What you need to do: Write out the lines below word for word, from the first line through the line containing "tab: 一様地盤 is", including both. Leave the pictures out.

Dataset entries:
_ _ _ _ _ _ _
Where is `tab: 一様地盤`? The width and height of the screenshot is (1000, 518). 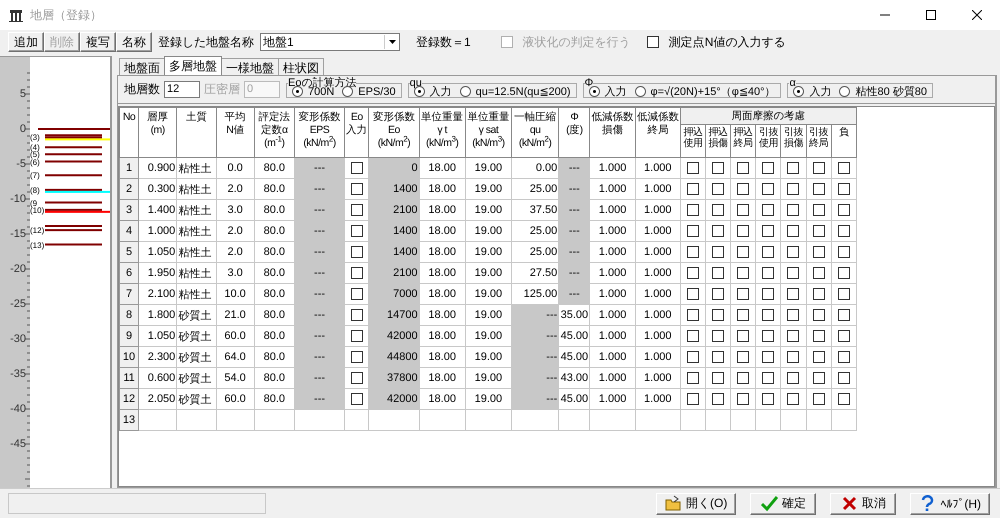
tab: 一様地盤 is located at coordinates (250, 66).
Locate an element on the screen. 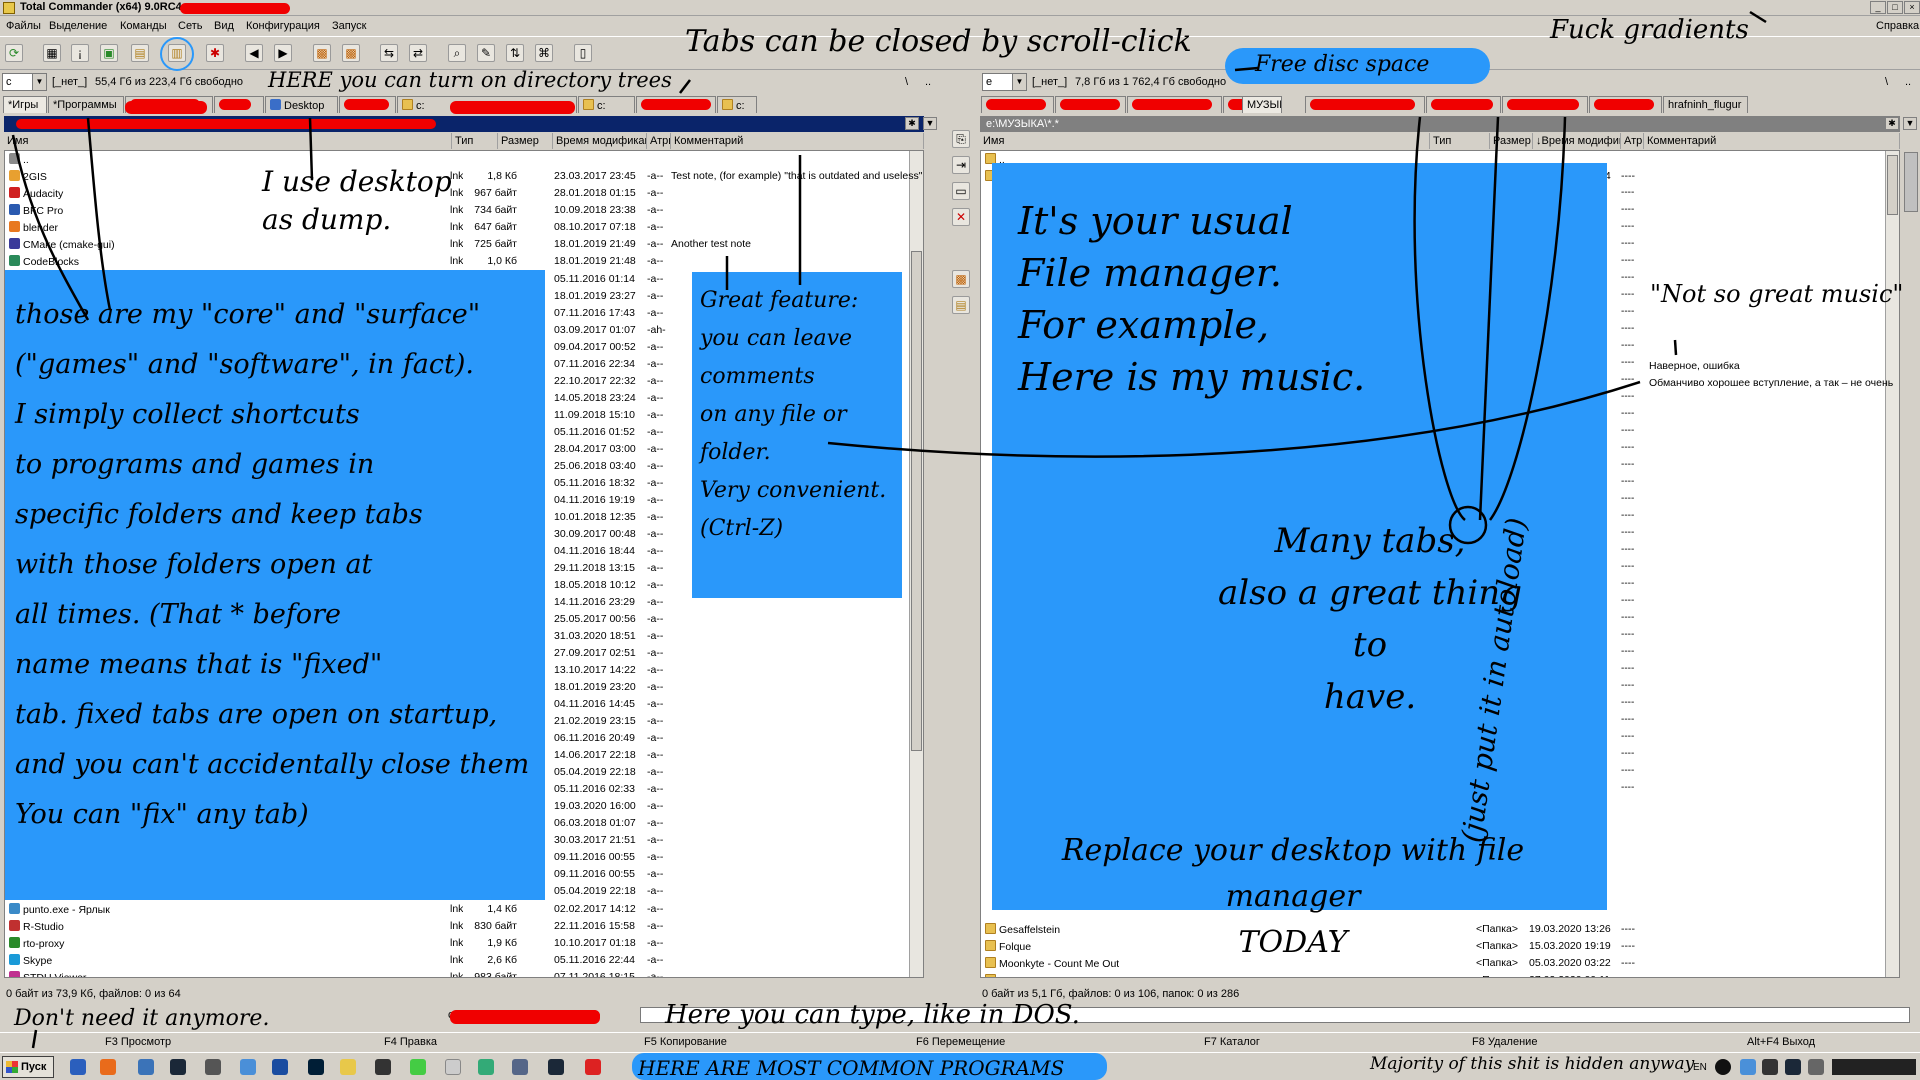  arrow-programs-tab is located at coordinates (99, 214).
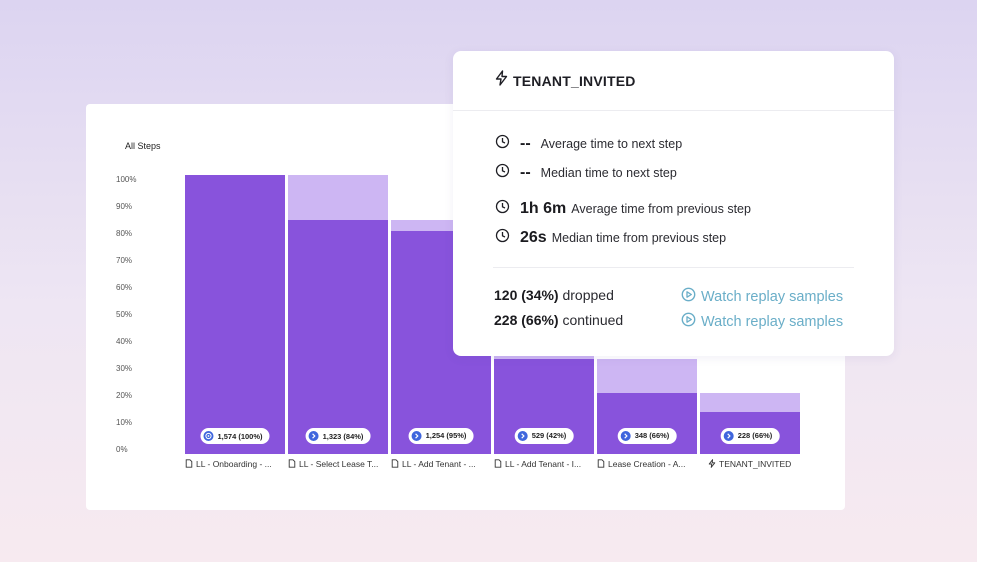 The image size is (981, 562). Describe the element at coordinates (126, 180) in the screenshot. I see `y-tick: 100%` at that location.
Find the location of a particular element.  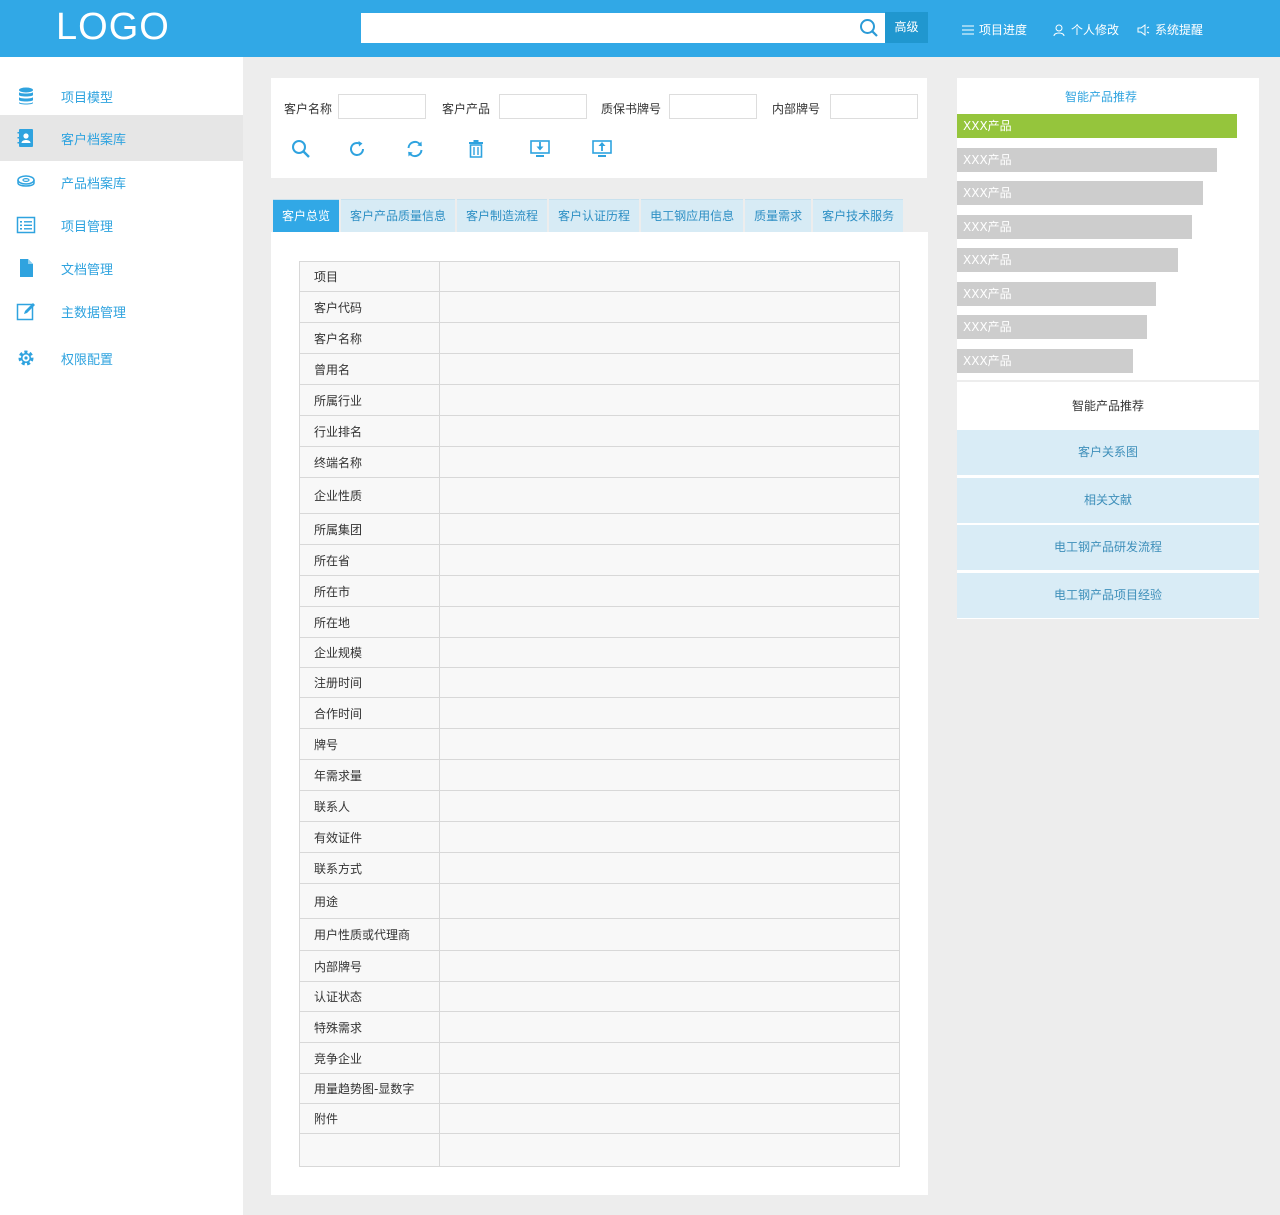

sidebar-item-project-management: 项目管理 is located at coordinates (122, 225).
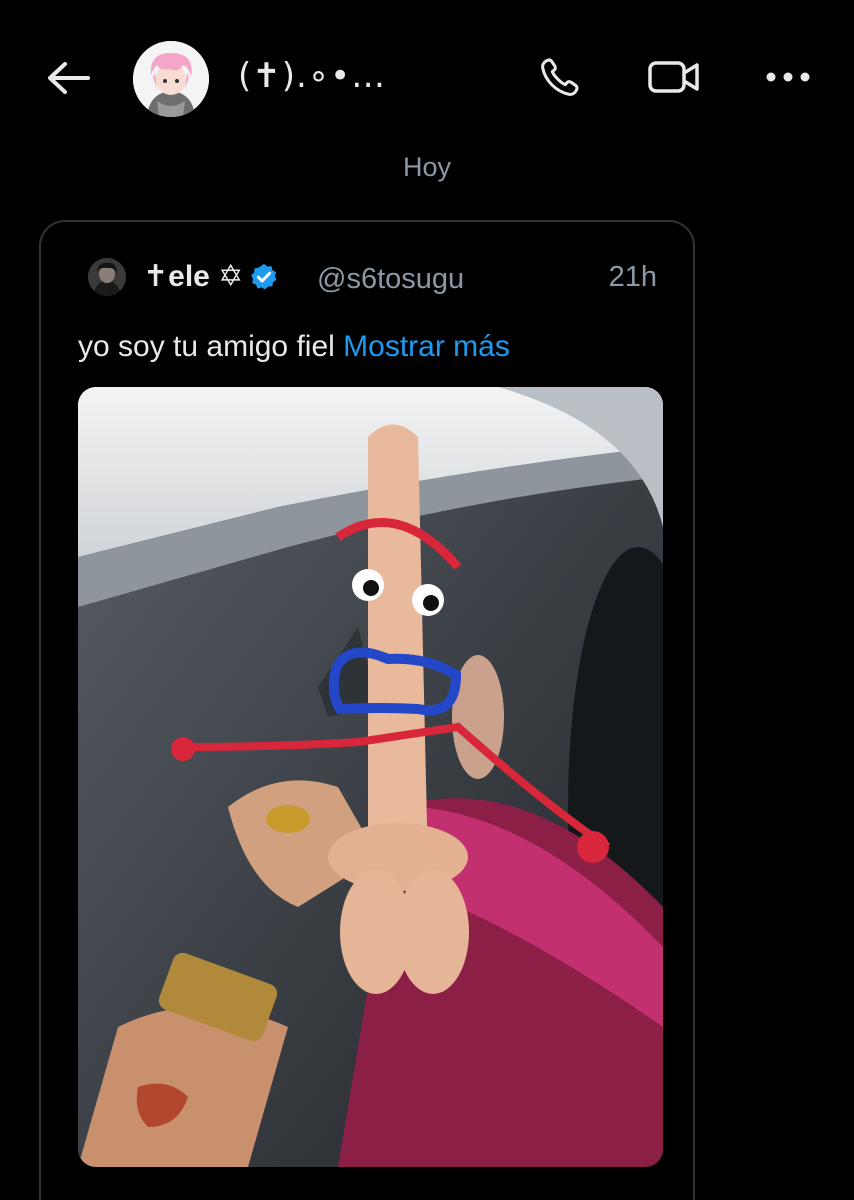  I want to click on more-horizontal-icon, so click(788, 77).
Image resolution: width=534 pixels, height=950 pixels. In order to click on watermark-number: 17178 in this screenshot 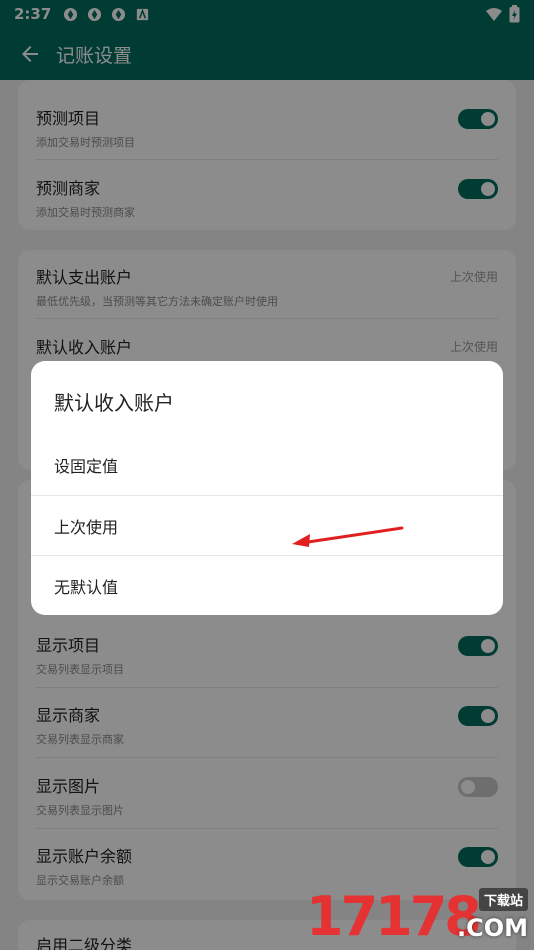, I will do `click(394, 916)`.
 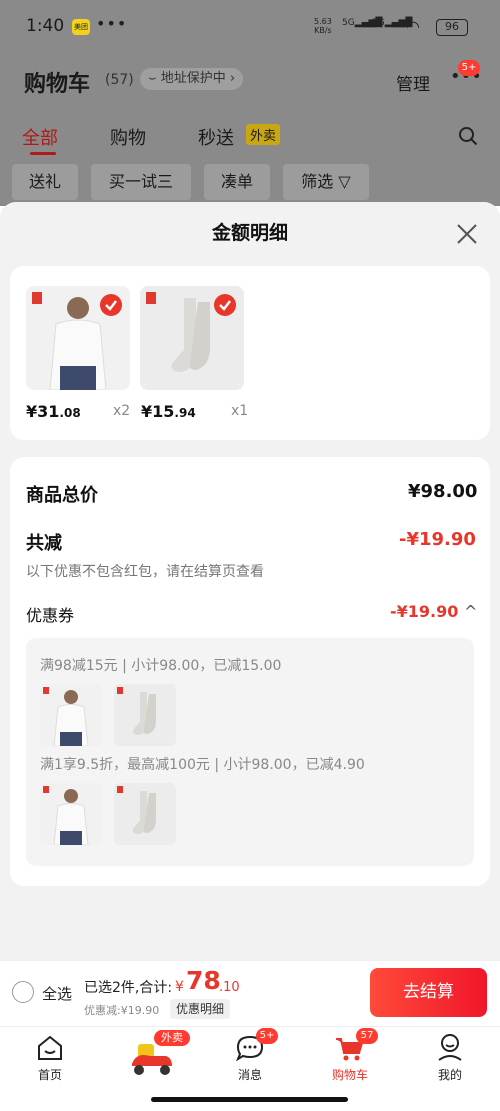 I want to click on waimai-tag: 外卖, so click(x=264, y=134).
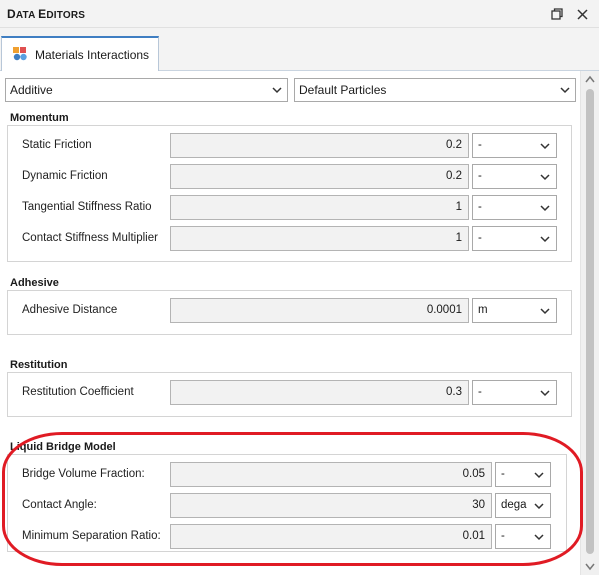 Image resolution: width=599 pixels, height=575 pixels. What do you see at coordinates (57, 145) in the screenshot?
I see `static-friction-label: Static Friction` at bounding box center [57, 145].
_ _ _ _ _ _ _
Your response:
Where is `tab: 一様地盤`? The width and height of the screenshot is (1000, 518). 
tab: 一様地盤 is located at coordinates (250, 66).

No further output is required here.